360. Sort Transformed Array

Given a sorted array of integers nums and integer values a, b and c. Apply a function of the form f(x) = ax2 + bx + c to each element x in the array.

The returned array must be in** sorted order**.

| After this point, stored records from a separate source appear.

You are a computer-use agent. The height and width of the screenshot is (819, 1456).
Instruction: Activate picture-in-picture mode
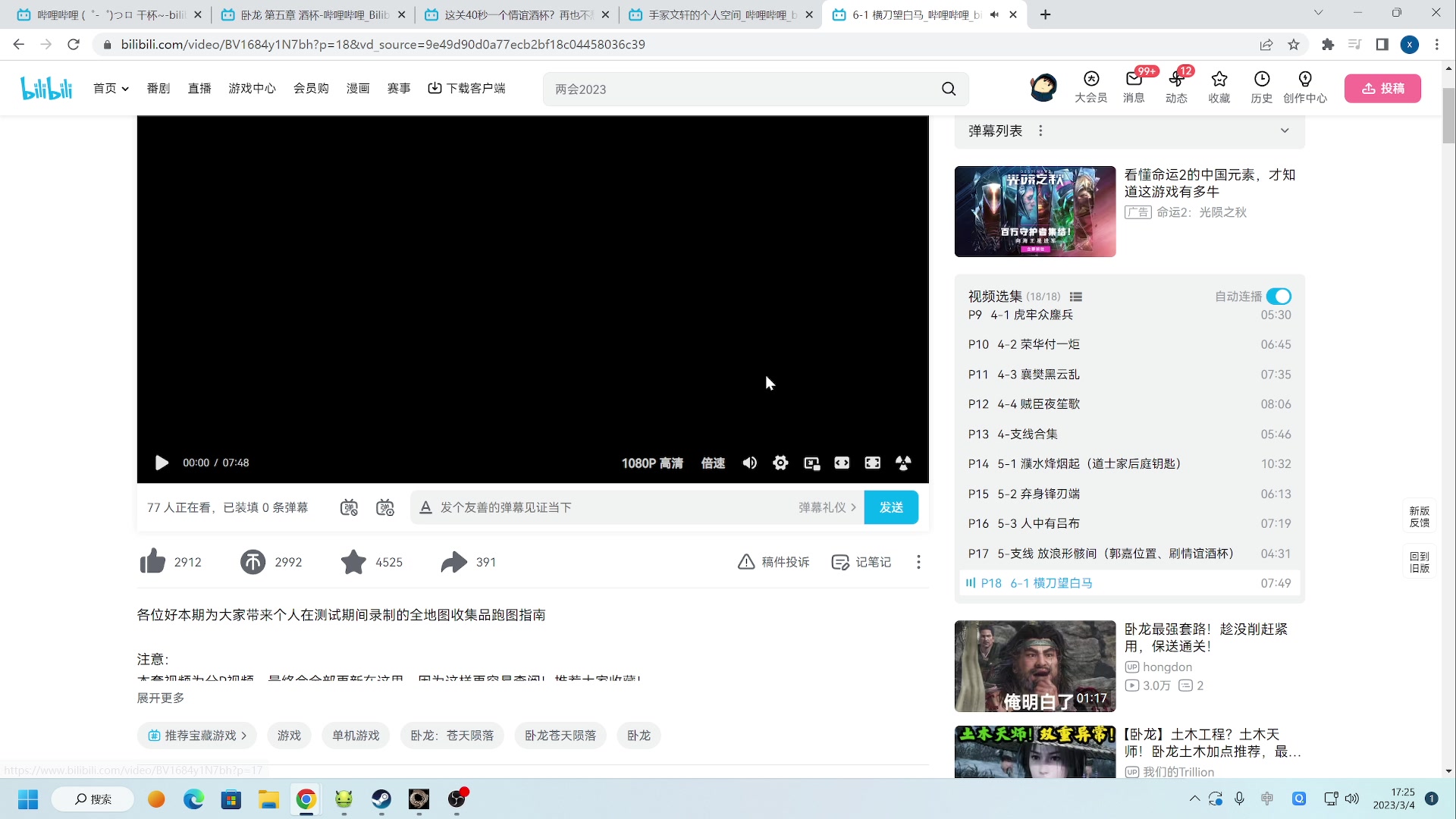(812, 463)

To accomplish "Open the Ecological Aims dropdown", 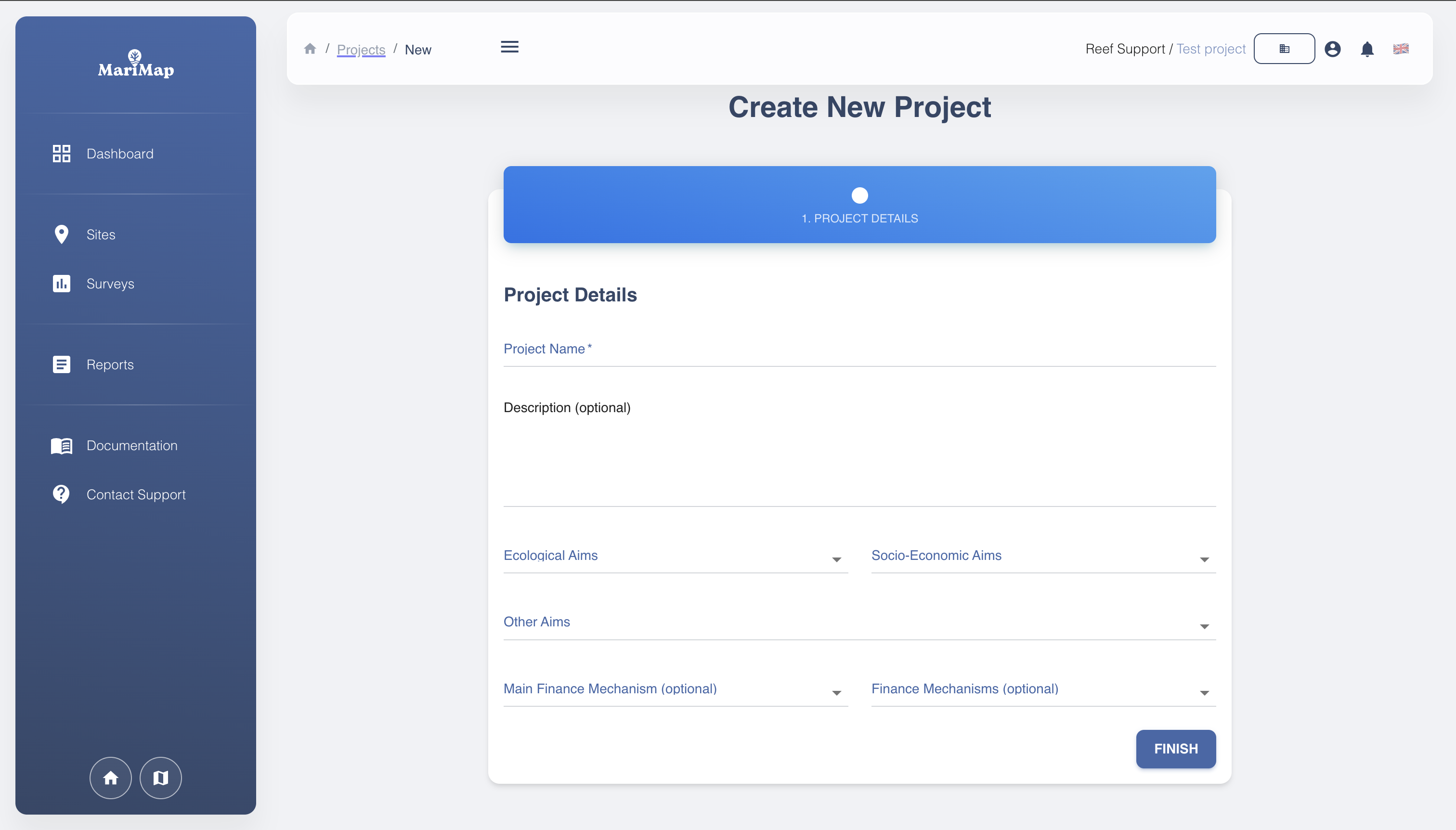I will click(835, 559).
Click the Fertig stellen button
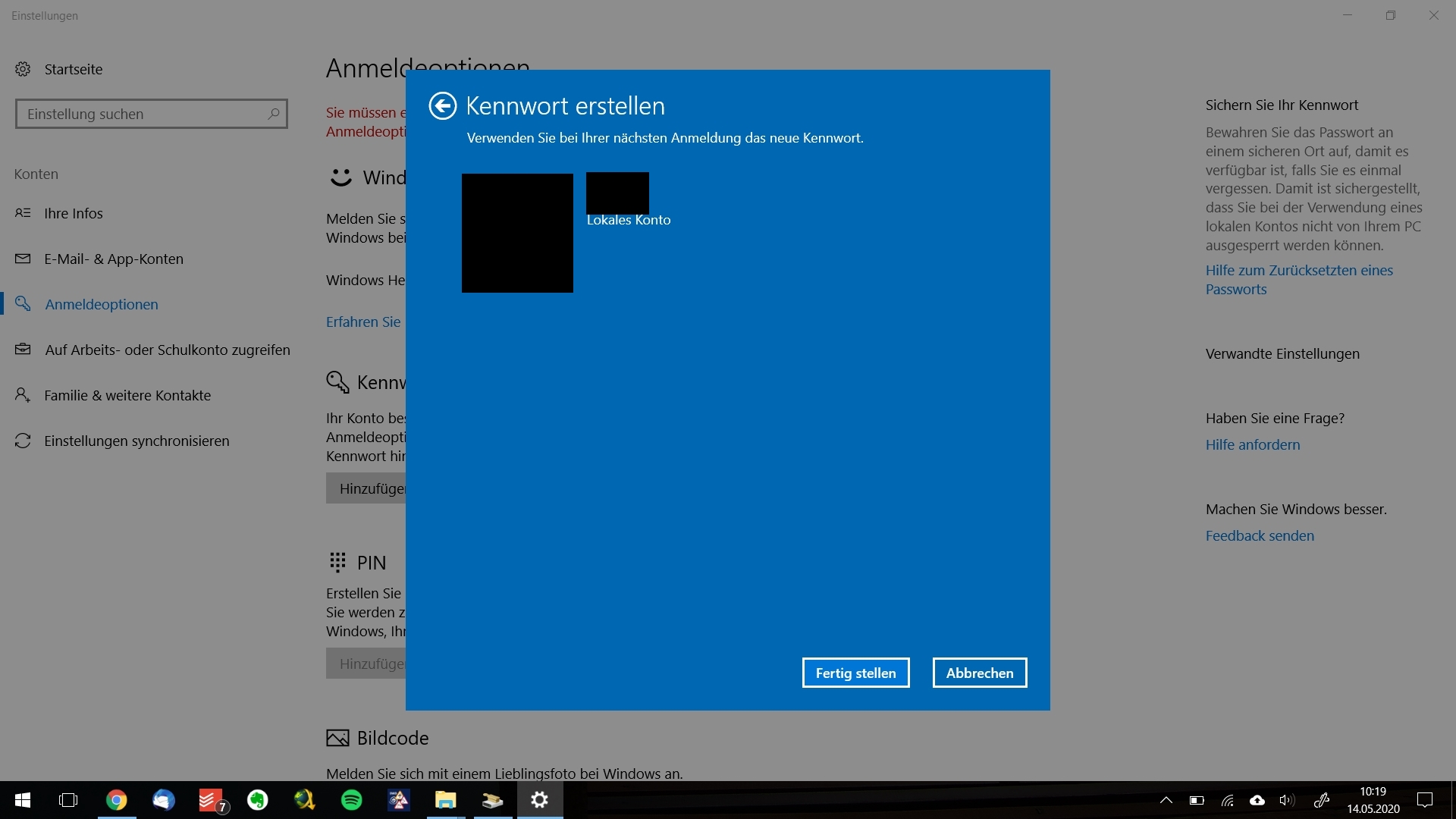1456x819 pixels. (x=855, y=673)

Expected time complexity: O(n)

Example:

nums = [-4, -2, 2, 4], a = 1, b = 3, c = 5,

Result: [3, 9, 15, 33]

nums = [-4, -2, 2, 4], a = -1, b = 3, c = 5

Result: [-23, -5, 1, 7]

一刷
题解：
当a大于0时，(f(a)+f(b))/2 > f((a+b)/2)
当a小于0时，(f(a)+f(b))/2 < f((a+b)/2)

从数组首位两端开始寻找最值

class Solution {
    public int[] sortTransformedArray(int[] nums, int a, int b, int c) {
        int n = nums.length;
        int[] sorted = new int[n];
        int i = 0, j = n-1;
        int index = a>=0? n-1:0;
        while(i<=j){
            if(a>=0){
                sorted[index--] = quad(nums[i], a,b,c) >= quad(nums[j], a,b,c)? quad(nums[i++], a, b, c) : quad(nums[j--], a, b, c);
            }else{
               sorted[index++] = quad(nums[i], a,b,c) >= quad(nums[j], a,b,c)? quad(nums[j--], a, b, c) : quad(nums[i++], a, b, c); 
            }
        }
        return sorted;
    }
    
    private int quad(int x, int a, int b, int c) {
        return a * x * x + b * x + c;
    }
}